**Problem requirements**
Beginning with the first line of the material, set down each line exactly as written, up to and including the line with "BlazeThemes (1009, 1847)".
Start of Block
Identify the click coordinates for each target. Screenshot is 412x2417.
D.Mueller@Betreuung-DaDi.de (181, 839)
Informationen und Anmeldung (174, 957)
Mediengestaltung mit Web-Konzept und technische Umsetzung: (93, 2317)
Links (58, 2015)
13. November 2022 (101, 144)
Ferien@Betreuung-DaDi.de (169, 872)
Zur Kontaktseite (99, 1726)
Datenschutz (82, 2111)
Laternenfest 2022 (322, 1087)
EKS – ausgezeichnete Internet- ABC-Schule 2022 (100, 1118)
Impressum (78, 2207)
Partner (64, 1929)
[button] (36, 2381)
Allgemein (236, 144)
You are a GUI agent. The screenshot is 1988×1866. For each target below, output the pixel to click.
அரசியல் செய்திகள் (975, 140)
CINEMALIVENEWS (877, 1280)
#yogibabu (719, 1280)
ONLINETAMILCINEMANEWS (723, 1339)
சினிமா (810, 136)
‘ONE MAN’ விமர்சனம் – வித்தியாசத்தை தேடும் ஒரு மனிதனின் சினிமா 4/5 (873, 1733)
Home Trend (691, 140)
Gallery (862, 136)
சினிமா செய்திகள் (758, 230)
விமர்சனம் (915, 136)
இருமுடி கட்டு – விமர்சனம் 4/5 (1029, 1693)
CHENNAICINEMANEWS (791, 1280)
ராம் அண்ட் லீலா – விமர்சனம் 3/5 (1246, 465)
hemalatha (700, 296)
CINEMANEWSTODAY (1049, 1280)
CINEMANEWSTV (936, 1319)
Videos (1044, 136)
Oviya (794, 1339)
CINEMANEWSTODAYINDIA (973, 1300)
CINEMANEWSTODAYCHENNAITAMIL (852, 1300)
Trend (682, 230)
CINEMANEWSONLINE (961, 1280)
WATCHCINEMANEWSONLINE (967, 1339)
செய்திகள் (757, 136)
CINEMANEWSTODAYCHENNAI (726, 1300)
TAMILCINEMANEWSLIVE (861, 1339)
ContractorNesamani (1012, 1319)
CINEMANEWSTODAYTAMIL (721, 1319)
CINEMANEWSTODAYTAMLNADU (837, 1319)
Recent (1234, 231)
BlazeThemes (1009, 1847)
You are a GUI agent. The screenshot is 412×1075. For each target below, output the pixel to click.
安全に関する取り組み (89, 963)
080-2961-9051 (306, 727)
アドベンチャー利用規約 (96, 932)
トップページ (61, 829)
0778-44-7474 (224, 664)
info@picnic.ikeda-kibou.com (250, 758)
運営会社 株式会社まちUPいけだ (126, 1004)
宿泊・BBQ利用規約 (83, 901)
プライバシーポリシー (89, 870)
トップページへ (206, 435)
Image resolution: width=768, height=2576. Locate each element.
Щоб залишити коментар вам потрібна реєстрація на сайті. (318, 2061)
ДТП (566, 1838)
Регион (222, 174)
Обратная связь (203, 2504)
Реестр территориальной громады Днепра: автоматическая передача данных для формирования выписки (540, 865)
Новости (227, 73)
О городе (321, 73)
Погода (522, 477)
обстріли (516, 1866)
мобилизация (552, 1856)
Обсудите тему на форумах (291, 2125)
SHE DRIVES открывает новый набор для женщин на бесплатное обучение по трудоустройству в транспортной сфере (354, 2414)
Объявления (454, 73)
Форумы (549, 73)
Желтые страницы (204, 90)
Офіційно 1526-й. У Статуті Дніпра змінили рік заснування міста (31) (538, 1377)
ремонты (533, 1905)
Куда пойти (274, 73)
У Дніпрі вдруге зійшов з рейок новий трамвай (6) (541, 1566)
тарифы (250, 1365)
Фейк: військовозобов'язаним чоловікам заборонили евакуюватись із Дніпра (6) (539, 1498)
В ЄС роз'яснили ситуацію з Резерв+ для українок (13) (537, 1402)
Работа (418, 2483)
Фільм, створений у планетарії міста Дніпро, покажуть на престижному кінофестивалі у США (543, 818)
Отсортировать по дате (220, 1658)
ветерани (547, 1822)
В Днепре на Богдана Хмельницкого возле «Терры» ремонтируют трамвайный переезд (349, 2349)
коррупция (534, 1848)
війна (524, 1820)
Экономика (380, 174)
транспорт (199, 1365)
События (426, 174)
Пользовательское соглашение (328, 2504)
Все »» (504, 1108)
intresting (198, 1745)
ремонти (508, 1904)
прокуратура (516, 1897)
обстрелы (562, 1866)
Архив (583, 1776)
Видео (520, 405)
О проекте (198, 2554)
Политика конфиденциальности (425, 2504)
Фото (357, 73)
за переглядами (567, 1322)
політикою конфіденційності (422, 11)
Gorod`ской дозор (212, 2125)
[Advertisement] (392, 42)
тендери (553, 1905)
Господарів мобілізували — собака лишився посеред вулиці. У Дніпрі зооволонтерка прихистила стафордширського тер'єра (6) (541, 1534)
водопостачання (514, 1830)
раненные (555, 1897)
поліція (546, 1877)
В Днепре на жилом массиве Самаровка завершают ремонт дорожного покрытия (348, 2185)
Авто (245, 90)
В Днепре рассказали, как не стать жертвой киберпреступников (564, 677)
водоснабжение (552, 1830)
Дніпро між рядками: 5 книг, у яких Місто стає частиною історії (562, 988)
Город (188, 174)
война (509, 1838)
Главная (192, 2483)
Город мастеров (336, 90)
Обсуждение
End of Block
**Solution**
Identify the click coordinates for each target. Screenshot is 412x2417.
D.Mueller@Betreuung-DaDi.de (181, 839)
Informationen und Anmeldung (174, 957)
Mediengestaltung mit Web-Konzept und technische Umsetzung: (93, 2317)
Links (58, 2015)
13. November 2022 (101, 144)
Ferien@Betreuung-DaDi.de (169, 872)
Zur Kontaktseite (99, 1726)
Datenschutz (82, 2111)
Laternenfest 2022 (322, 1087)
EKS – ausgezeichnete Internet- ABC-Schule 2022 (100, 1118)
Impressum (78, 2207)
Partner (64, 1929)
[button] (36, 2381)
Allgemein (236, 144)
You are a GUI agent. The screenshot is 1988×1866. For each target below, output the pixel to click.
அரசியல் செய்திகள் (975, 140)
CINEMALIVENEWS (877, 1280)
#yogibabu (719, 1280)
ONLINETAMILCINEMANEWS (723, 1339)
சினிமா (810, 136)
‘ONE MAN’ விமர்சனம் – வித்தியாசத்தை தேடும் ஒரு மனிதனின் சினிமா 4/5 (873, 1733)
Home Trend (691, 140)
Gallery (862, 136)
சினிமா செய்திகள் (758, 230)
விமர்சனம் (915, 136)
இருமுடி கட்டு – விமர்சனம் 4/5 (1029, 1693)
CHENNAICINEMANEWS (791, 1280)
ராம் அண்ட் லீலா – விமர்சனம் 3/5 (1246, 465)
hemalatha (700, 296)
CINEMANEWSTODAY (1049, 1280)
CINEMANEWSTV (936, 1319)
Videos (1044, 136)
Oviya (794, 1339)
CINEMANEWSTODAYINDIA (973, 1300)
CINEMANEWSTODAYCHENNAITAMIL (852, 1300)
Trend (682, 230)
CINEMANEWSONLINE (961, 1280)
WATCHCINEMANEWSONLINE (967, 1339)
செய்திகள் (757, 136)
CINEMANEWSTODAYCHENNAI (726, 1300)
TAMILCINEMANEWSLIVE (861, 1339)
ContractorNesamani (1012, 1319)
CINEMANEWSTODAYTAMIL (721, 1319)
CINEMANEWSTODAYTAMLNADU (837, 1319)
Recent (1234, 231)
BlazeThemes (1009, 1847)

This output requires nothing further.